§ **Listed entries**:
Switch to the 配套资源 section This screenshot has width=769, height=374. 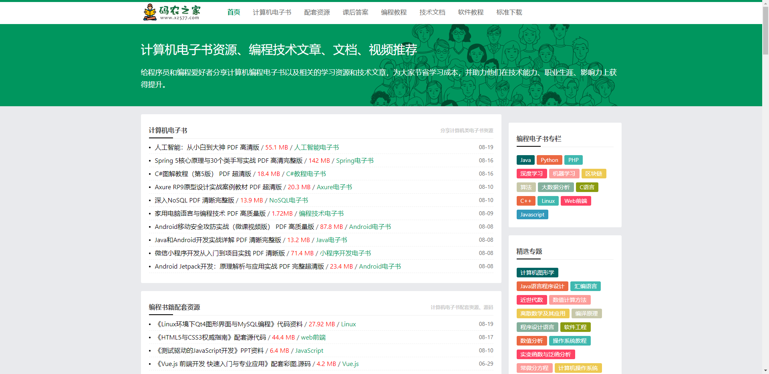(317, 12)
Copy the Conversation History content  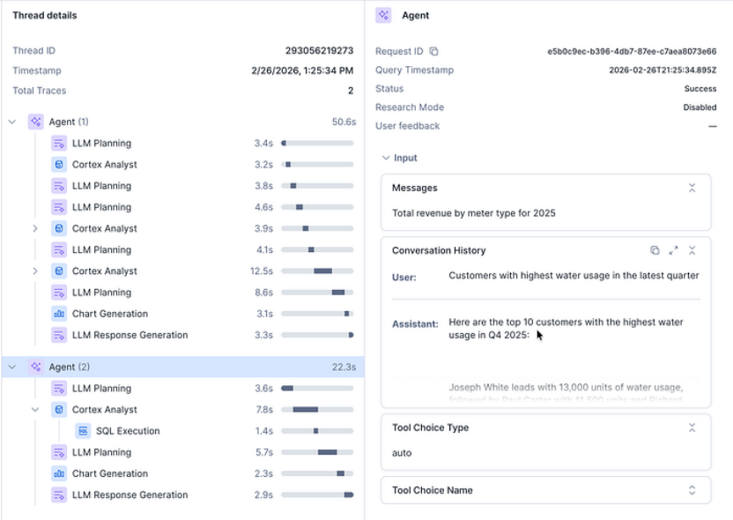click(655, 250)
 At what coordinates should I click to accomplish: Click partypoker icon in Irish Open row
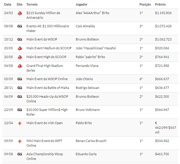(x=20, y=123)
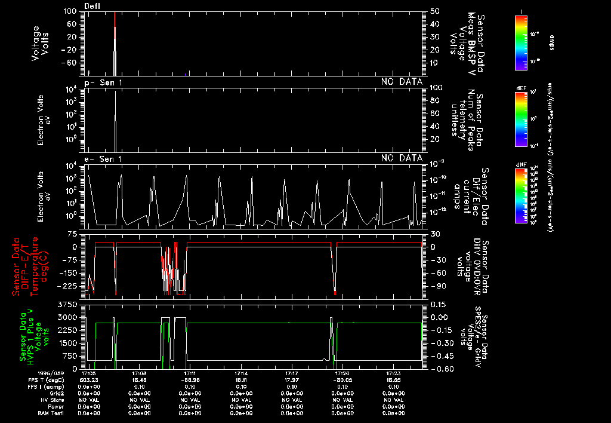Click the 'HV State' row label
Screen dimensions: 611x423
tap(55, 399)
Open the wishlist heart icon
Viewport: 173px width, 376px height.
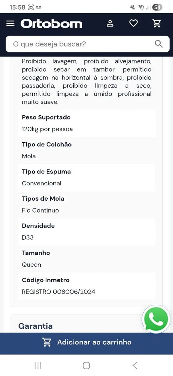click(x=134, y=24)
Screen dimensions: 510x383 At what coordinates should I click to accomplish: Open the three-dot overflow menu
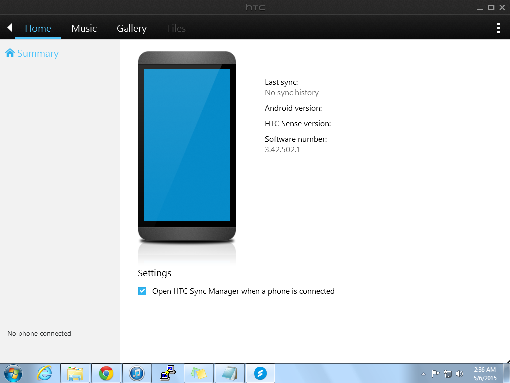pos(498,28)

§ **Stated goal**:
Rewrite the stretch of data from the line containing "At what coordinates should I click to accomplish: Click" through the end of the data, replacing "partypoker icon" with "partypoker logo" and changing nothing else. Leave the pictures out of your answer.

§ **Problem solution**:
 At what coordinates should I click to accomplish: Click partypoker logo in Irish Open row
(x=20, y=123)
Click the 'HV State' row label
Screen dimensions: 611x423
tap(55, 399)
Open the wishlist heart icon
Viewport: 173px width, 376px height.
click(x=134, y=24)
Screen dimensions: 510x383 At what coordinates should I click to accomplish: Open the three-dot overflow menu
pos(498,28)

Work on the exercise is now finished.